SUPPLIED PASSAGE ->

..............................

Big Ideas

Leonid S. Metelitsa, M.D., Ph.D.

Vaccines are a game-changer in the fight against COVID-19. Could the same be true for cancer?

Leonid S. Metelitsa, M.D., Ph.D., of the Texas Children’s Hospital, believes a new vaccine may turn the tables on one of the most heartbreaking diagnoses a family can face: childhood neuroblastoma. If successful, the vaccine could even bring new treatment options for many other types of cancer.

Neuroblastoma usually strikes during early childhood and can be extremely aggressive. In about half of patients, the cancer has already spread and is hard to treat by the time it is detected. While there are success stories with current treatments, the cancer often comes back within a few months or years.

Metelitsa’s work is supported by a 2016 V Foundation Translational Grant funded by the Buster and Kristen Posey fund with recognition to Dick Vitale. The research concentrates on improving the options for children facing the most aggressive form of the cancer – and the most daunting odds.

..............................

WHAT THE TASK REQUIRES ->
Reproduce the entire text about Leonid S. Metelitsa's neuroblastoma vaccine research word for word. The records that follow were gathered from a different source.

[Collected data entries]
..............................

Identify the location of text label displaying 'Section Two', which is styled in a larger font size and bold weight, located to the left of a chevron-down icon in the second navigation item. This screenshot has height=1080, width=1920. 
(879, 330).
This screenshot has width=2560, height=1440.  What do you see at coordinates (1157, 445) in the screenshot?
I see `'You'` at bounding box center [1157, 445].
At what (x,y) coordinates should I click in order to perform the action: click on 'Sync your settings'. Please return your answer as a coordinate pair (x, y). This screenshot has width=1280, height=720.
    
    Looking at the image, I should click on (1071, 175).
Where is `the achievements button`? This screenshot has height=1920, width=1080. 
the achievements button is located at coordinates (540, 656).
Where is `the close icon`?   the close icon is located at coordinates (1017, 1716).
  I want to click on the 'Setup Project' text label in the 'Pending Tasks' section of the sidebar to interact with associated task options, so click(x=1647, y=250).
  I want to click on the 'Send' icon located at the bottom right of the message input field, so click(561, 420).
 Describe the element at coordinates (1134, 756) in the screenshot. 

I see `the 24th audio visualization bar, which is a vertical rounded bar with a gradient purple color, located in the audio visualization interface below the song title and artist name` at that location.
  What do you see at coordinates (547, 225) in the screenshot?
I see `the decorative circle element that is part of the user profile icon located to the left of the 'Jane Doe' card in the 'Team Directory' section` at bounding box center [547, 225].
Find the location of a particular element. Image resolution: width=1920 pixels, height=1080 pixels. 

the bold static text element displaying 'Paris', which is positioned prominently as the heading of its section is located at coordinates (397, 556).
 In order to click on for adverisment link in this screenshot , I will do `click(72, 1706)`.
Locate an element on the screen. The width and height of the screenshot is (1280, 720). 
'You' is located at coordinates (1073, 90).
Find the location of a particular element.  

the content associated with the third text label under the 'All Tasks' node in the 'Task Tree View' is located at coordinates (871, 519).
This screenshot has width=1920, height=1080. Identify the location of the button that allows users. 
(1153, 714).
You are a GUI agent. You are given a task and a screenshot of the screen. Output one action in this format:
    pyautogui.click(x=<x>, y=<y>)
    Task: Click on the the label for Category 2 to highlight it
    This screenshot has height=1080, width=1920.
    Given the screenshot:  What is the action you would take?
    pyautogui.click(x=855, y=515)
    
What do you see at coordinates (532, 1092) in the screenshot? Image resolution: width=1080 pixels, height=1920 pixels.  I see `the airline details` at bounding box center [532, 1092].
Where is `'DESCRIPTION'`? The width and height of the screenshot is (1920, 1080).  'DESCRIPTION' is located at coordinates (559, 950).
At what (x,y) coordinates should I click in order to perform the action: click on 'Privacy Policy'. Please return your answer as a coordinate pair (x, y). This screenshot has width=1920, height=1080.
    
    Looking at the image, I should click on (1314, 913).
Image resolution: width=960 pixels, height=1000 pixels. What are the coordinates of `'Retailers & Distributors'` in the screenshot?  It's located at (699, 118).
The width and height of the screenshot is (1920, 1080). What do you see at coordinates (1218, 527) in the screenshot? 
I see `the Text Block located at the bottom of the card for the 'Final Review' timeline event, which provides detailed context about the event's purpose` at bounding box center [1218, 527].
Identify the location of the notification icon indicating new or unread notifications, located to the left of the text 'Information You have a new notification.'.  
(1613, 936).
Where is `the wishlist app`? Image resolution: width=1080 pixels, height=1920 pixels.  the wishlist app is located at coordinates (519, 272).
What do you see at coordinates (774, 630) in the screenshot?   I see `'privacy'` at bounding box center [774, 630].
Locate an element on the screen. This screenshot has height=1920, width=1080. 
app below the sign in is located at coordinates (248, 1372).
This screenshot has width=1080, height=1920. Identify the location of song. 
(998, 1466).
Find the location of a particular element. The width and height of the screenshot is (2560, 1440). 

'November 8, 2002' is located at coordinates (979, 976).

..............................

EXERCISE OUTPUT ->
Big Ideas

Leonid S. Metelitsa, M.D., Ph.D.

Vaccines are a game-changer in the fight against COVID-19. Could the same be true for cancer?

Leonid S. Metelitsa, M.D., Ph.D., of the Texas Children’s Hospital, believes a new vaccine may turn the tables on one of the most heartbreaking diagnoses a family can face: childhood neuroblastoma. If successful, the vaccine could even bring new treatment options for many other types of cancer.

Neuroblastoma usually strikes during early childhood and can be extremely aggressive. In about half of patients, the cancer has already spread and is hard to treat by the time it is detected. While there are success stories with current treatments, the cancer often comes back within a few months or years.

Metelitsa’s work is supported by a 2016 V Foundation Translational Grant funded by the Buster and Kristen Posey fund with recognition to Dick Vitale. The research concentrates on improving the options for children facing the most aggressive form of the cancer – and the most daunting odds.